[Saved data entries]
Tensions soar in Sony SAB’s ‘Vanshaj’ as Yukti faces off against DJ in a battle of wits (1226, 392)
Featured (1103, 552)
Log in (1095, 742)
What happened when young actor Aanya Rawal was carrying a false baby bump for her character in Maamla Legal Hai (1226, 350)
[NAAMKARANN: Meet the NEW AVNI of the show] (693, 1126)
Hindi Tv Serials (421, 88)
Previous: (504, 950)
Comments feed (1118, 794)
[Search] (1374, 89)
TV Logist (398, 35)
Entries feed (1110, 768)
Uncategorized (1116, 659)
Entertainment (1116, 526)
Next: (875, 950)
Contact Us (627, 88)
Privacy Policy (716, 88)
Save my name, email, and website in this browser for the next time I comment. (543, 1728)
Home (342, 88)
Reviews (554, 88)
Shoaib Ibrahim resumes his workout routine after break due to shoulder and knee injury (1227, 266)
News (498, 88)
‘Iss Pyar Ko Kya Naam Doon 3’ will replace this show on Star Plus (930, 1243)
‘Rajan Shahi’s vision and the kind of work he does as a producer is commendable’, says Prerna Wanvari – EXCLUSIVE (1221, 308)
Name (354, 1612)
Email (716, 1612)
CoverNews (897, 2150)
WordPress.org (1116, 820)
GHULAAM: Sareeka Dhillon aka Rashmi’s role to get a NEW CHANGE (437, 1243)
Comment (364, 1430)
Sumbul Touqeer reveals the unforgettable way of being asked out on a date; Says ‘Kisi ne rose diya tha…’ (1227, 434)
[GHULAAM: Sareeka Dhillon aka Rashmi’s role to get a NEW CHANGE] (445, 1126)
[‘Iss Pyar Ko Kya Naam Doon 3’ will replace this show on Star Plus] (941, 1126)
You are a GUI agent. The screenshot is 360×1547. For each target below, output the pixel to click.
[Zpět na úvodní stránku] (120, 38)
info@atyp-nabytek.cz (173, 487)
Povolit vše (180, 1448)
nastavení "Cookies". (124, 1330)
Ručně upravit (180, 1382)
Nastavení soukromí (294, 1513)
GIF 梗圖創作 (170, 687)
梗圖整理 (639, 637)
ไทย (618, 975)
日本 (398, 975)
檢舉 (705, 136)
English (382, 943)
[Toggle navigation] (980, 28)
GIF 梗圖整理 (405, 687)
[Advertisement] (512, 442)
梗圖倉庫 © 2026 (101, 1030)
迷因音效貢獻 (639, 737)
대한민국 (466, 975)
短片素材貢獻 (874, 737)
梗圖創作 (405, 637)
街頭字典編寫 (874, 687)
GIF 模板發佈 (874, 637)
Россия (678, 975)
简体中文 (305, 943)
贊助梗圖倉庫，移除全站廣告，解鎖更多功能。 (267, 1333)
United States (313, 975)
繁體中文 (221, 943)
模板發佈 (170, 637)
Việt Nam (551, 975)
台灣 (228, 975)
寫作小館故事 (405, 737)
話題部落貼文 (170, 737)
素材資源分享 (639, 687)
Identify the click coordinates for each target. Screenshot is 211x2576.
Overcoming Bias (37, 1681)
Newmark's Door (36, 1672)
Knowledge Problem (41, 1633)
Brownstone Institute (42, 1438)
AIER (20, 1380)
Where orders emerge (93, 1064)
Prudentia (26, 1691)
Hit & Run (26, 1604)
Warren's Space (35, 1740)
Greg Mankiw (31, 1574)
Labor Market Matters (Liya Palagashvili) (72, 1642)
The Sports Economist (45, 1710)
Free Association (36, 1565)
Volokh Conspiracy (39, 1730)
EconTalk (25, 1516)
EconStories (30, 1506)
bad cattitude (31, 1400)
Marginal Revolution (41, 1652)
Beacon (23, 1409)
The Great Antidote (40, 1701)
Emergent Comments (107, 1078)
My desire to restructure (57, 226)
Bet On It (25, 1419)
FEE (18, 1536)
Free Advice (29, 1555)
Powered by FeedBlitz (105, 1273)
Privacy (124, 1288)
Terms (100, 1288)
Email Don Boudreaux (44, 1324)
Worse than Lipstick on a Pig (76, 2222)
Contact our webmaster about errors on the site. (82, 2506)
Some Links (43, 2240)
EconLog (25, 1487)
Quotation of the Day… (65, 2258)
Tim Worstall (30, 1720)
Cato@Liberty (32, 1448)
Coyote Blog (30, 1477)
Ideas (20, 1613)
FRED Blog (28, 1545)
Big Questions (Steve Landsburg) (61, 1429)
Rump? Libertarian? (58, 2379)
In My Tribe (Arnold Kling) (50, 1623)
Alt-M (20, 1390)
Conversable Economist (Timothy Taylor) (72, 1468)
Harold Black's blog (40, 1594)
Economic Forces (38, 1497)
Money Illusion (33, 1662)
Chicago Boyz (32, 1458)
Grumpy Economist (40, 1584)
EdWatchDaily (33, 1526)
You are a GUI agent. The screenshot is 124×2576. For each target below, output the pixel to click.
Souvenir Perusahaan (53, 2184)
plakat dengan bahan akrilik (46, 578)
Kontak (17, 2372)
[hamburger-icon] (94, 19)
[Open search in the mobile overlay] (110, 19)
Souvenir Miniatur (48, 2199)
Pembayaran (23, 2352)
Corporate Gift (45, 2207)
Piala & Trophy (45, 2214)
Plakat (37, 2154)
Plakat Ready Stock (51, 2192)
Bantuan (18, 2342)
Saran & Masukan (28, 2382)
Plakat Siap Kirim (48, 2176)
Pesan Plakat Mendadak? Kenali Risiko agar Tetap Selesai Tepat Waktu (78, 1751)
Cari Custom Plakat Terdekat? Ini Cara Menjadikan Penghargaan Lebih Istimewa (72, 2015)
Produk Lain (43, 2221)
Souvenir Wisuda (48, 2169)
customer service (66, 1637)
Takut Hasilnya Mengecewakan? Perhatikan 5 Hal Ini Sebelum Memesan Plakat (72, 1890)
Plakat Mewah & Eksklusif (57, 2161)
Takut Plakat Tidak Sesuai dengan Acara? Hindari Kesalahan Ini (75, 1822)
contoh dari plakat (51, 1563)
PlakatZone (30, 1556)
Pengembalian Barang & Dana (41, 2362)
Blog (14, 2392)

■ Problem statement
Please report all lines in the entries where "will" appears.

■ Result
‘Iss Pyar Ko Kya Naam Doon 3’ will replace this show on Star Plus (930, 1243)
[‘Iss Pyar Ko Kya Naam Doon 3’ will replace this show on Star Plus] (941, 1126)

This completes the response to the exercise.